### REQUIREMENT
Please copy out the entries below exactly, beginning with the line that contains "Outdoor (544, 119)" and ending with the line that contains "Regístrate (708, 30)", and include nothing outside that span.

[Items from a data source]
BEGIN
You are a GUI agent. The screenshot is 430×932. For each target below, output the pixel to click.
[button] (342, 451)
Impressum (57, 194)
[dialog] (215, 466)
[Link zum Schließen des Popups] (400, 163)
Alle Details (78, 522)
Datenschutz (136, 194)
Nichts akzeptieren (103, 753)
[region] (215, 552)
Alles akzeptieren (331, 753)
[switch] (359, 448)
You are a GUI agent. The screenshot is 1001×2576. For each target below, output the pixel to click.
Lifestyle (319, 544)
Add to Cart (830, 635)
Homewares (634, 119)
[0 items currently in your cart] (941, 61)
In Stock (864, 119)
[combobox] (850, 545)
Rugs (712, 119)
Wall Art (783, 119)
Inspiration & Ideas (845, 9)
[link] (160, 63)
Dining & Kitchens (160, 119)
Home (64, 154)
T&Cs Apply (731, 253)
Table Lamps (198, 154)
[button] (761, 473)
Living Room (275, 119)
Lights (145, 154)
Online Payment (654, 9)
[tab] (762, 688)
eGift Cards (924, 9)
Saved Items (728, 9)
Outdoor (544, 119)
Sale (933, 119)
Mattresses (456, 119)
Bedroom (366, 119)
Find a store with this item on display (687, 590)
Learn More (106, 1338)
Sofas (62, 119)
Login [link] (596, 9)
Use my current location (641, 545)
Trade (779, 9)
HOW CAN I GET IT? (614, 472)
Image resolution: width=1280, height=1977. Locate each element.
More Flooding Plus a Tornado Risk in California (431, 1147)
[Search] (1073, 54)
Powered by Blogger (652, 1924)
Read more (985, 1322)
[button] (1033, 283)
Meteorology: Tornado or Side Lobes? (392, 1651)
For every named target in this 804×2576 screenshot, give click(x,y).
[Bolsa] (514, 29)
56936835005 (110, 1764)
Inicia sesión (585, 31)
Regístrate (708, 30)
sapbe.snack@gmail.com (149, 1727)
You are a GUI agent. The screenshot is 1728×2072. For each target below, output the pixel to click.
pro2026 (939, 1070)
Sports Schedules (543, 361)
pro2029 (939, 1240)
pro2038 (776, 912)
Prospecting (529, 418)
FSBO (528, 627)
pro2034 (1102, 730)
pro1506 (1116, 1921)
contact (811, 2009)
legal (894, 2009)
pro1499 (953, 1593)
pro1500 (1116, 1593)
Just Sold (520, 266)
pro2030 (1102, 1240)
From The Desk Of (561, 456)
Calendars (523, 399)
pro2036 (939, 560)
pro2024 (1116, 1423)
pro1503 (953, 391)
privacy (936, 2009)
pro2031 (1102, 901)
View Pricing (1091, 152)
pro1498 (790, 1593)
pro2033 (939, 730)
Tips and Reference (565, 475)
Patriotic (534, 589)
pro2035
END
### YOUR SOLUTION
Outdoor (544, 119)
Sale (933, 119)
Mattresses (456, 119)
Bedroom (366, 119)
Find a store with this item on display (687, 590)
Learn More (106, 1338)
Sofas (62, 119)
Login [link] (596, 9)
Use my current location (641, 545)
Trade (779, 9)
HOW CAN I GET IT? (614, 472)
Image resolution: width=1280, height=1977. Locate each element.
More Flooding Plus a Tornado Risk in California (431, 1147)
[Search] (1073, 54)
Powered by Blogger (652, 1924)
Read more (985, 1322)
[button] (1033, 283)
Meteorology: Tornado or Side Lobes? (392, 1651)
For every named target in this 804×2576 screenshot, give click(x,y).
[Bolsa] (514, 29)
56936835005 (110, 1764)
Inicia sesión (585, 31)
Regístrate (708, 30)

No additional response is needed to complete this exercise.